GIVEN REQUEST A ▸
Format every line of the Block 1 entries as a JSON list of strings, one string per line, with blank lines left out.

SOURCE EXCERPT ▸

It also toured Aga Khan Museum in Toronto from September 21,2019 to February 23, 2020. From Canada to National Museum of African Arts at the Smithsonian Institute, Washington DC from November 19,2020 to July 16th 2021.

Curated by Kathleen Bickford Berzock, Associate Director of Curatorial Affairs at the Block Museum,the exhibition seeks to address the scope of Saharan trade and the shared history of West Africa, the Middle East, North Africa and Europe from the eight to sixteenth century.

It’s also about putting Africa at the center of the world, to better appreciate it.

The exhibition, Caravans of Gold, recaptures the past through surviving traces, to present a critical rethinking of the medieval period. Different excavated materials are juxtaposed side by side to recapture the past and make sense of happenings in time past, with just bits and fragments of objects got from a different era, in some archaeological sites, previously inhabited but now desolate. The aim of the exhibition was to use the fragments, to reconstruct the present, in a new dimension.

Partner institutions and countries in Africa instrumental in loaning objects for the exhibition are National Commission
for Museums and Monuments Nigeria, Mali and Morocco.

On exhibition were more than 250 works of Art, spanning five centuries over a vast geographical expanse cutting across Africa, the Middle East, Europe and the Sahel.

One poignant and most profound part of the exhibition was the story of Mansa Musa, a Malian Emperor and the richest man ever who by the time of his death in 1937, was worth an estimated $300 billion to $400 billion in adjusted dollars for the late 2000s.

The exhibition was a one of it’s kind one that showed the world how interconnected humanity is.

GIVEN REQUEST B ▸
Answer from the Caravans of Gold excerpt:
(i) Who curated the exhibition?
(ii) How many works of art were on exhibition?
(iii) Which museum in Toronto did the exhibition tour?

MATERIAL TO PROCESS ▸
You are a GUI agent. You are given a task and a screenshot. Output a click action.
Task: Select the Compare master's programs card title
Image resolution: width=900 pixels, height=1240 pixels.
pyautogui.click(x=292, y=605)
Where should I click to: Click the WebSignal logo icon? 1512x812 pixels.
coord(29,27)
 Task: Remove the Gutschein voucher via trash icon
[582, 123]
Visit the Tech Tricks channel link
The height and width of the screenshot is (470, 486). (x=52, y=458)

WRITTEN REPLY A ▸
[
  "You are a GUI agent. You are given a task and a screenshot. Output a click action.",
  "Task: Select the Compare master's programs card title",
  "Image resolution: width=900 pixels, height=1240 pixels.",
  "pyautogui.click(x=292, y=605)",
  "Where should I click to: Click the WebSignal logo icon? 1512x812 pixels.",
  "coord(29,27)",
  " Task: Remove the Gutschein voucher via trash icon",
  "[582, 123]",
  "Visit the Tech Tricks channel link",
  "The height and width of the screenshot is (470, 486). (x=52, y=458)"
]

WRITTEN REPLY B ▸
(i) Kathleen Bickford Berzock, Associate Director of Curatorial Affairs at the Block Museum
(ii) More than 250
(iii) The Aga Khan Museum